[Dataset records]
** Begin **
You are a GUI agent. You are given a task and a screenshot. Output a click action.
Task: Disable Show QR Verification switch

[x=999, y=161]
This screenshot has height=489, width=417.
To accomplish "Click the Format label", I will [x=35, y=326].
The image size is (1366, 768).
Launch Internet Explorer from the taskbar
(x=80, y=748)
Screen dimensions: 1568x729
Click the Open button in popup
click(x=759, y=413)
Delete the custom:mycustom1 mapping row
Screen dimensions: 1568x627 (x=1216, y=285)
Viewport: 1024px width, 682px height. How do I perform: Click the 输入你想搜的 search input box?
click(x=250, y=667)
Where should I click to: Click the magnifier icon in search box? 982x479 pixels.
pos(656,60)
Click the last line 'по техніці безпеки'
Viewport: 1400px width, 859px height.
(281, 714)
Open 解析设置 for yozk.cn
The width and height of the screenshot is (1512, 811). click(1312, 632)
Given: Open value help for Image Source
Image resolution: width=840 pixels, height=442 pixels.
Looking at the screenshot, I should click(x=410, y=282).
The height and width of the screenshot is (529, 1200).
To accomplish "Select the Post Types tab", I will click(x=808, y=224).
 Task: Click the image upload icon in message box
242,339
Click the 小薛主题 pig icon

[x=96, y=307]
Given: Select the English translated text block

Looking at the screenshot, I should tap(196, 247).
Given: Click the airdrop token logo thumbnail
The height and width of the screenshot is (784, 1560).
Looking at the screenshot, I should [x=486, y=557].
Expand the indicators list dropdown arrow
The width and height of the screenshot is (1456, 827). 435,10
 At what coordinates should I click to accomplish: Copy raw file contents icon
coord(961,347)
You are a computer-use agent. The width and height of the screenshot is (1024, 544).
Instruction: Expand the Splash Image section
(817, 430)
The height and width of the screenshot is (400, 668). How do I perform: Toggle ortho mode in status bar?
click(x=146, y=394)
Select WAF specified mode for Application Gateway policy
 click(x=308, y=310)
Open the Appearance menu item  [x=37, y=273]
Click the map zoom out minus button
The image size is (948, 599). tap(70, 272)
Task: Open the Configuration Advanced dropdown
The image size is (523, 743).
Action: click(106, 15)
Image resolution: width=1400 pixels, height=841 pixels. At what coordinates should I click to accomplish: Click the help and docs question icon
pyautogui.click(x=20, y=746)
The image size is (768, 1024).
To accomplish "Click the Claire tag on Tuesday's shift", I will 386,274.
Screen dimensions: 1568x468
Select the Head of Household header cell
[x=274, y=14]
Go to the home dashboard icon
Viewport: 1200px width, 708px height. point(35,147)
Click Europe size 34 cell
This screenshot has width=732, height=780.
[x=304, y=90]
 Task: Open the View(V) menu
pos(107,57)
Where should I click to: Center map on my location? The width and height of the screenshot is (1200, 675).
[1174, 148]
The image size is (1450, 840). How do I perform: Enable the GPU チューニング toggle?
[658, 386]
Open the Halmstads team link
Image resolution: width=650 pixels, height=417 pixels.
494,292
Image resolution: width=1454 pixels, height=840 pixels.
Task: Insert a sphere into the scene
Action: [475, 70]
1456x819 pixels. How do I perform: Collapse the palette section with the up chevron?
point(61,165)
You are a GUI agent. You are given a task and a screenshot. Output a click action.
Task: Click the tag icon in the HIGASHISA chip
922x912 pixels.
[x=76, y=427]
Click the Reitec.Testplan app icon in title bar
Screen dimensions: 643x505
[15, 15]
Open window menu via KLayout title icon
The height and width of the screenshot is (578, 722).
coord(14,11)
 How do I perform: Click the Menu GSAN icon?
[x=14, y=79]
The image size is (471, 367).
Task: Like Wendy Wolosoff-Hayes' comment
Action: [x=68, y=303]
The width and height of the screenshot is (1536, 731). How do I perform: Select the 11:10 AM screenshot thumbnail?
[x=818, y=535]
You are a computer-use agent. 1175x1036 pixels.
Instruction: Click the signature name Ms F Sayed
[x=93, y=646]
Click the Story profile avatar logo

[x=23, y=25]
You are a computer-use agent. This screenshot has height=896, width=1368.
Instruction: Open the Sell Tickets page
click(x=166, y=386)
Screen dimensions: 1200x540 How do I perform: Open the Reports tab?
** End **
- **YOUR TASK**: List every line of the records that contains the string "should". Case matters.

- **FINISHED EXERCISE**:
Where should I click to: Click the magnifier icon in search box? 982x479 pixels.
Looking at the screenshot, I should click(x=410, y=282).
Looking at the screenshot, I should tap(196, 247).
Looking at the screenshot, I should [x=486, y=557].
 At what coordinates should I click to accomplish: Copy raw file contents icon
Image resolution: width=1400 pixels, height=841 pixels. At what coordinates should I click to accomplish: Click the help and docs question icon
Where should I click to: Center map on my location? The width and height of the screenshot is (1200, 675).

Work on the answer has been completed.